SCENARIO 2: Same thing – $10 million, but there is traction or sales, but still not hitting profitability. Now we have the “T” for Traction. Also, we are close to applying the EBITDA analysis for valuation in this scenario, making this easier. The analyst will make a comparison of the current EBITDA and compare that with industry standard. Then, since the startup will provide some projections, that will be included in a Present Value analysis with the interest being charged at a higher rate. Note that another way of measuring traction is through the inclusion of partnerships or distribution deals with established companies. That way cash flow can be projected with far less risk. So let’s add to the 15%-25% of the first scenario — one can safely add after some calculations some additional 25%-35%. Still, it looks that for $10 million now the company is giving up 40% of the company. Not an attractive position when it is necessary later on to raise more capital. (I do know of a company that sacrificed 40% for $2 million and subsequently struggled to get $10 million later on.)
SCENARIO 3: Same $10 million, the company has Traction, has a Team, and now has Technology. In this case we interpret that the IP can be any form of IP – patents, trade secret, etc. The patent has been filed by a notable patent law firm and it has not been granted so far. This company can now negotiate excellent terms that can get the $10 million while not giving up more than 10%-20% of the company. The company now has the right conditions for financing with the cheapest form of capital.

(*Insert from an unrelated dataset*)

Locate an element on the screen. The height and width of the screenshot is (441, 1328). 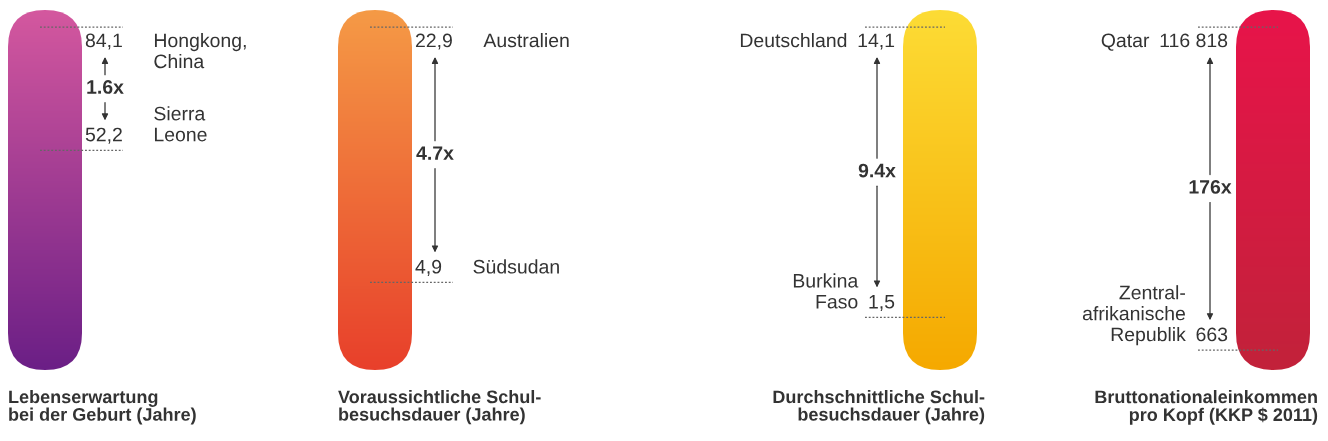
category-label: Deutschland is located at coordinates (794, 40).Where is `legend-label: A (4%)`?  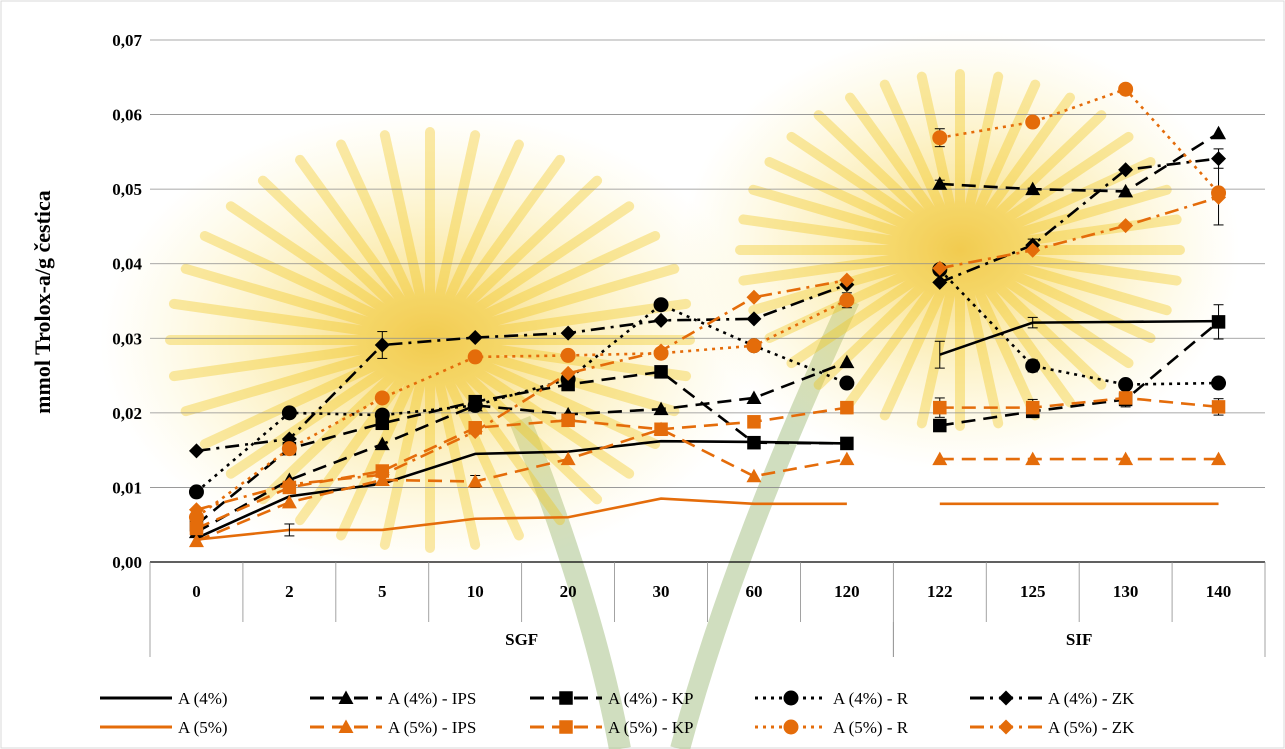
legend-label: A (4%) is located at coordinates (203, 698).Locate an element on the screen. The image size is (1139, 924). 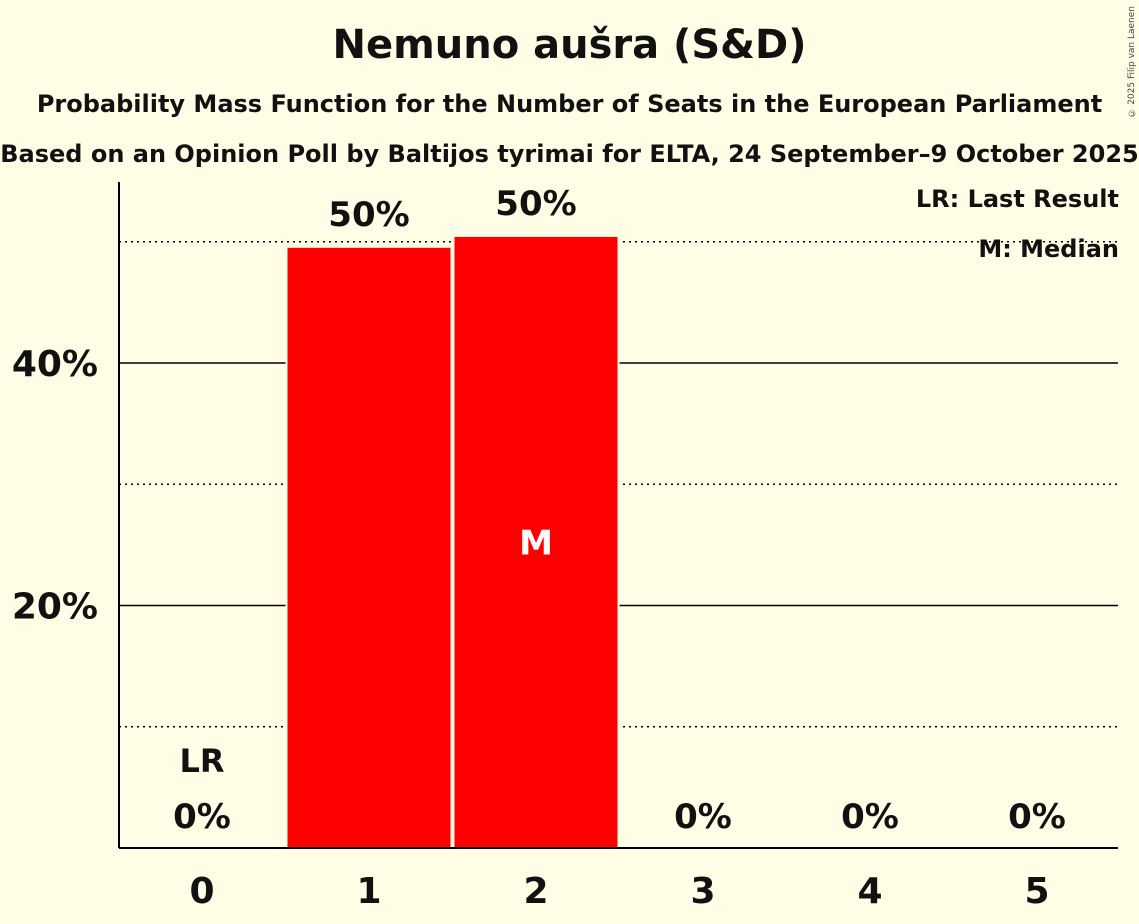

SCENARIO 4: Same $10 million, and all of the 5 T’s. I call this the potpourri valuation pluses: team member has had successful experience with startups with exits. Another can the “right” marketplace that has the potential for 10X growth – a market sector of great attraction to investors. Many investors behave like cattle and once they see an opportunity such as the recent Uber, everyone else joins the same bandwagon. When these investors start a bidding war for the same asset, this pushes down the cost of capital. I know of one specific company founded by what I call the surfer type entrepreneur. Whatever is in vogue or will be in vogue, he creates that startup. That company is currently a Unicorn and even with several rounds of private financing he still controls the company. Following such trends will further reduce the cost of capital anywhere for 5%-10%.
Now one sees from these scenarios how business school tools play a superficial role in determining valuations. I have met cunning entrepreneurs who knew these bells and whistles. And they know how to put together the right ingredients. And each scenario shows each step in scaling up the valuation. Then there are senior managers I have met that have no clue of these factors and constantly face frustrations in capital raising at their peril. Then they cannot complete pentagonal framework to valuation and the deal – agreeing to the expected “Terms” – the final “T”. I also observed that many scientifically bent CEOs believe that the patents alone represent full valuation to merit the $10 million at reasonable terms. Again, that dog won’t hunt. Too many things can go wrong – other similar patents, better management teams from competitors, etc. – create too much risk to investors. They need to see the other T’s to see whether the company has potential.